Das was lange Zeit aus den Klubs und Musikbars Barcelonas als sogenannte „Mestizo“-Musik in die Weltmusik-Szene entlassen wurde, soll es stilistisch also nicht mehr geben. Mestizo ist out, so wird es allenthalben verkündet. Und auch Buritaca haben sich, laut Presseinfo, vom traditionellen Schema des Mestizo verabschiedet. Das so entstandene Kategorisierungs-Vakuum wird nun von der bunt gemischten Truppe aus der katalanischen Metropole dadurch wieder aufgefüllt, dass man ganz einfach die verschiedenen Migrationshintergründe der Bandmitglieder als stilbildende und trendsettende Mixtur ausgegeben hat. Und da gilt es einiges auszuloten, denn nicht nur im Schmelztiegel Barcelona existieren die unterschiedlichsten Ethnien wie in einer Arche Noah. Auch Buritaca haben da einiges an Nationalitäten zu bieten: aus Spanien, Syrien, Panama, Kolumbien und Marokko stammen die zehn Akteure und entsprechend wuselig geht es auf „Barawanié“ zu.
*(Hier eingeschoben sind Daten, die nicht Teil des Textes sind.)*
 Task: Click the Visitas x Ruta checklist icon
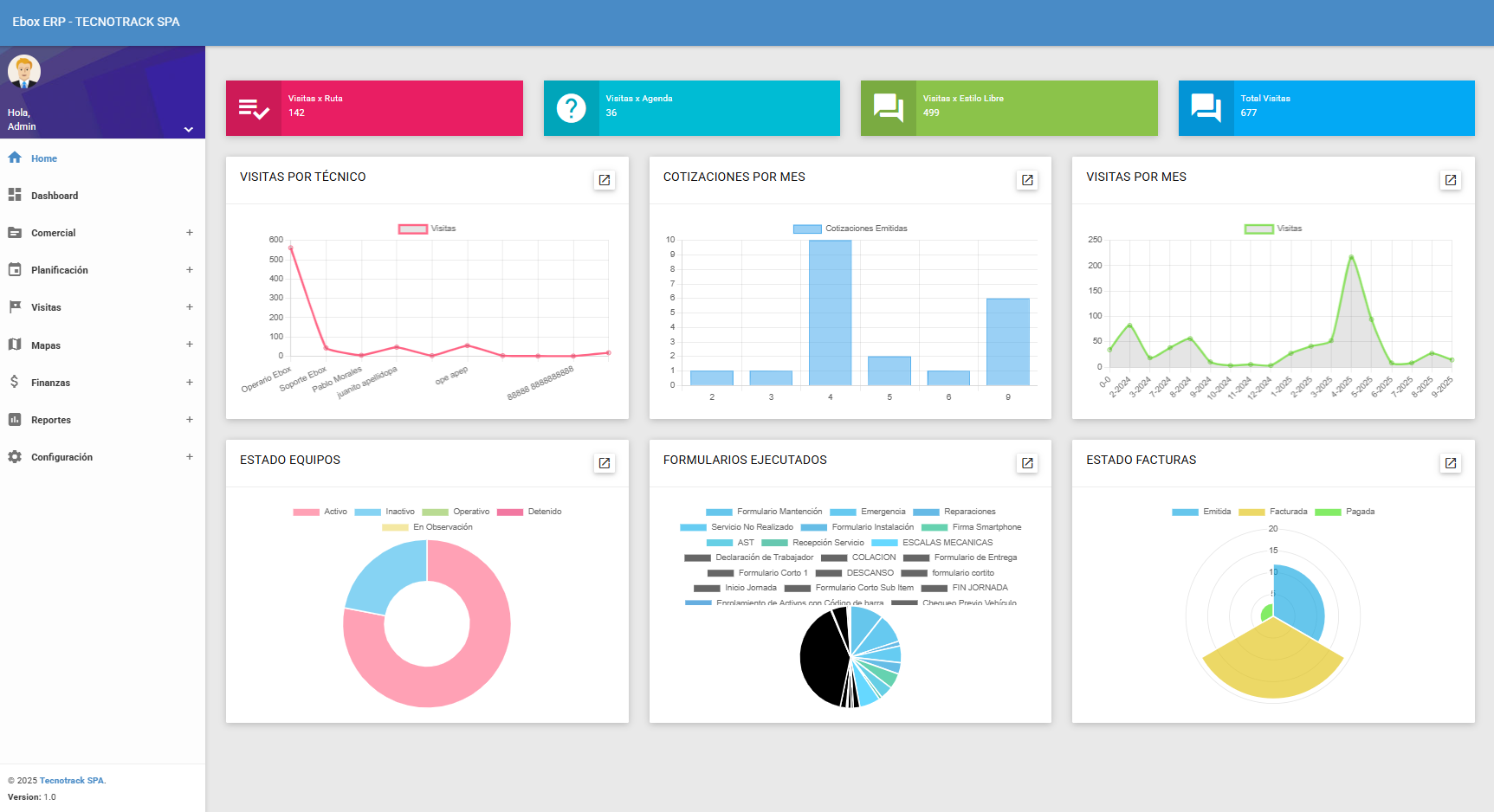point(254,108)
Einflüsse aus dem afrikanischen, lateinamerikanischen und arabischen Raum geben sich hier die Notenschlüssel in die Hand. Vor allem die Songs mit Latin-Anstrich sind in der Überzahl und mischen den Tanzflur mit Guajira, Guaguancó, Cumbia, jamaikanischem Ska-Salsa und afro-kolumbianischem Merengue temperamentvoll auf. Aus dem Kolumbianischen scheint überdies auch der Name der Band zu stammen. Buritaca, in der Sierra Nevada de Santa Marta im Norden Kolumbiens gelegen, ist neben Machu Picchu eine der größten wiederentdeckten präkolumbischen Städte Südamerikas. Das 10-teilige energiegeladene Set, das übrigens auch noch gegen Ende mit ein paar Gnawa-Elementen aufwartet, könnte buntgefächerter also nicht sein. Auch wenn die Sache mit „Mestizo“ offensichtlich ausgeleiert zu sein scheint, bleibt Barcelona somit nach wie vor ein brodelnder Kreativpool, ist immer gut für neue Spannungsfelder, egal wie die gerade genannt werden.